Bad technique — that’s what it comes down to when speaking of what transpired in a filthy Philadelphia abortion clinic where blood-stained blankets and fetal body parts in milk jugs were found. Its proprietor, Dr. Kermit Gosnell, was charged Wednesday with performing illegal late-term abortions. (More on Time.com: Why the Pa. Abortion Doc’s Case Is About Poverty, Not Roe v. Wade)
Hern makes the case that it’s really not about when an abortion is performed. What’s more important is how it’s performed.
Hern emphasized that while he has no personal knowledge of how Gosnell operated at the Women’s Medical Society, his clinic in a low-income neighborhood of West Philadelphia, he chalks it up to incompetence.
“It’s horrifying,” says Hern. “It’s a question of applying good principles of surgery and medical practice to whatever you’re doing and doing the safest thing you can for the patient.”

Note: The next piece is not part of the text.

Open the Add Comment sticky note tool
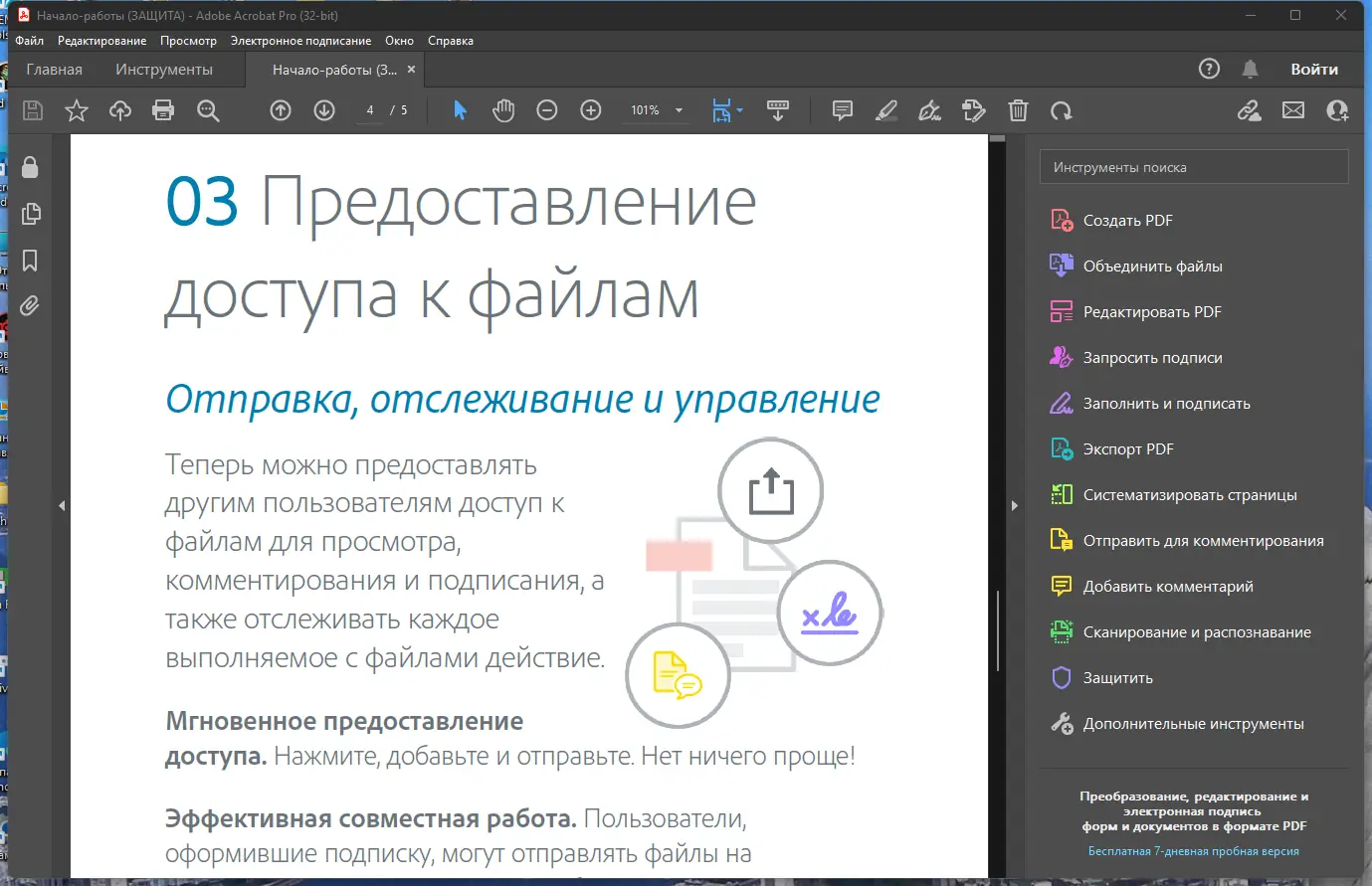Viewport: 1372px width, 886px height. (842, 110)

Colorado, where Hern practices, does not restrict when abortions can be performed. Pennsylvania, like most states, does; it bans them after 24 weeks. (More on Time.com: Late-Term Abortions: Q&A With the Last Remaining Doctor Who Performs Them)

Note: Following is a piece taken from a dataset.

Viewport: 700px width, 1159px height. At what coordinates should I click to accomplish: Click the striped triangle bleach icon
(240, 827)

For sure, late abortions have the potential to be more dangerous than first-trimester abortions. The fetus is larger, the uterus is larger, and there is a greater chance of serious complications. But early abortions can be deadly too if they’re not done properly.
Hern declined to make a direct association between Gosnell’s clinic and laws curtailing abortion, but he did allow himself to speak in generalities. “As a rule, any law restricting abortion is almost automatically going to make abortion more dangerous for women,” he says.
And more dangerous for the doctors who perform them. Hern has watched colleagues die — George Tiller, who was shot in his Kansas church in 2009, was a friend — and he has endured plenty of threats of his own. Two years ago, not long after Tiller’s death, a man from Spokane, Wash., called Hern’s Boulder, Colo., office to warn that two men were on their way to harm his family. Donald Hertz, who made the threat, was recently sentenced to five years of probation for threatening Hern’s family. (More on Time.com: The Grass-Roots Abortion War).
When abortion is restricted, Hern notes, only the well-off have access to the procedure. In his eyes, it ends up being not so much about whether abortion is permitted but about who can pay to have one.
At least one woman died after undergoing treatment at Gosnell’s clinic. Karnamaya Mongar, 41, isn’t here to say whether she would have gone elsewhere if she could have. But what seems pretty clear is that she didn’t have too many choices.
“You can have a safe abortion if you can afford it,” says Hern. “You can get good medical care if you can afford it. If you can’t, you die.”